Provenance: From the collection of the late Dr Michael Wynne, former keeper of...

Evie Hone HRHA (1894-1955)
Abstract Composition
Oil on canvas, 100 x 65cm (39¼ x 25½'')
Signed and dated 1928

Provenance: From the collection of the late Dr Michael Wynne, former keeper of The National Gallery of Ireland and his sale in these rooms May 2005, Lot 88, where purchased by current owners.

 

Exhibited: The Abstract Eye: Mainie Jellett and Evie Hone, The Derek Hill Glebe Gallery, Donegal June - September 2009; 'The Moderns, IMMA, October 2010 - February 2011 Cat. No. 37; Analysing Cubism, IMMA, February - May 2013, The Crawford Gallery Cork June - September 2013, The FE Mc William Gallery, Banbridge September - November 2013; 'Irish Women Artists 1870 - 1970, Adams, Dublin - July 2014, The Ava Gallery, Clandeboye Estate, August - September 2014, Cat. No. 73.

 

Literature: 'The Moderns, IMMA, October 2010 - February 2011, full page illustration p.67; Analysing Cubism, The Crawford Gallery Cork, full page illustration p.63; 'Irish Women Artists 1870 - 1970, Adams, full page illustration p.89.

 

Evie Hone studied with the Cubist painter André Lhote in Paris in 1920-1921. She and Mainie Jellett subsequently collaborated with Albert Gleizes, which resulted in the first exhibition of abstract art in Ireland in 1923. This used a Cubist aesthetic developed in Gleizess studio which the French artist called translation rotation. As described in Gleizess 1923 book, La Peinture et ses Lois the artist begins with the basic shape of the support and paints its surface in one colour, proceeding to select colours and shapes which echo the form of the canvas. This is the static element of translation. In rotation, the Cubist element, the artist rotates these basic forms to create a dynamic composition which introduces the idea of time and movement into the work.

→ GIVEN INFORMATION:
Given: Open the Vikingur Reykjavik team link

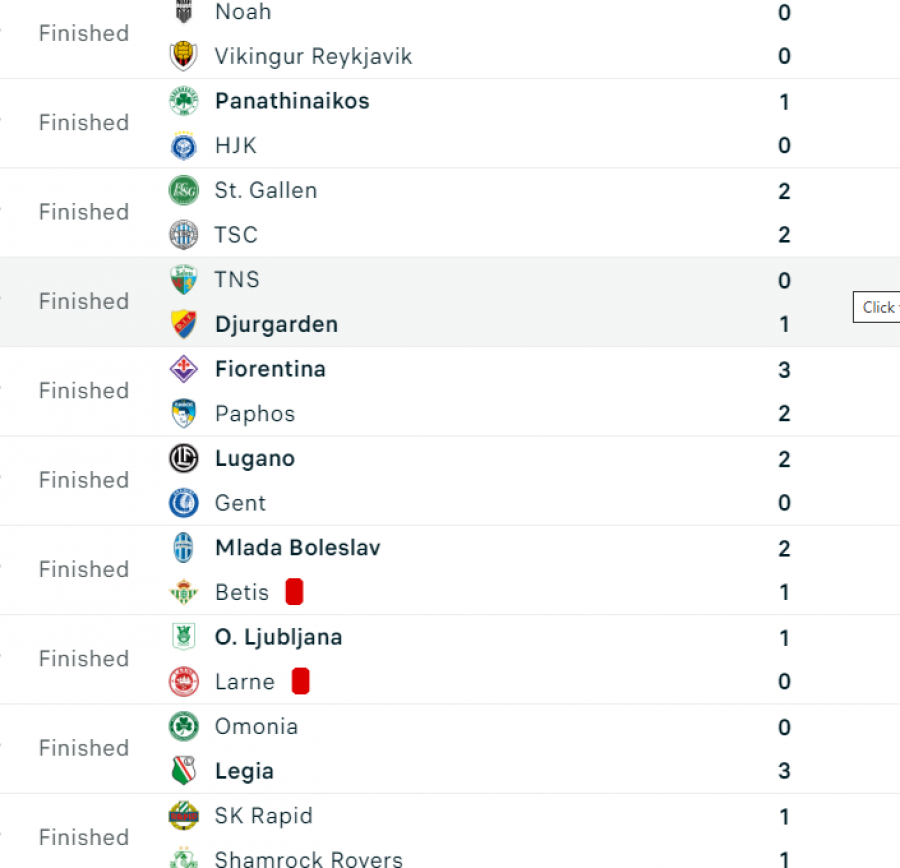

→ TASK SET:
a: From the catalog entry for Evie Hone's Abstract Composition, reproduce the stretch from "Signed and dated" through "by current owners.".
b: Turn the paragraph of the Evie Hone catalog entry that begins "Evie Hone studied with the Cubist painter" into a bulleted list that keeps its main facts.
c: List the titles of all the exhibitions named in the "Exhibited" line of the Evie Hone catalog entry.

→ FINAL RESULTS:
a:
Signed and dated 1928

Provenance: From the collection of the late Dr Michael Wynne, former keeper of The National Gallery of Ireland and his sale in these rooms May 2005, Lot 88, where purchased by current owners.

b:
- Evie Hone studied with the Cubist painter André Lhote in Paris in 1920–1921.
- She and Mainie Jellett then collaborated with Albert Gleizes, which led to Ireland's first exhibition of abstract art in 1923.
- That exhibition used a Cubist aesthetic developed in Gleizes's studio and called "translation rotation," described in his 1923 book La Peinture et ses Lois.
- Translation (the static element): the artist starts from the basic shape of the support, paints its surface in one color, then selects colors and shapes that echo the form of the canvas.
- Rotation (the Cubist element): the artist rotates these basic forms into a dynamic composition that introduces time and movement into the work.

c:
- The Abstract Eye: Mainie Jellett and Evie Hone
- The Moderns
- Analysing Cubism
- Irish Women Artists 1870 - 1970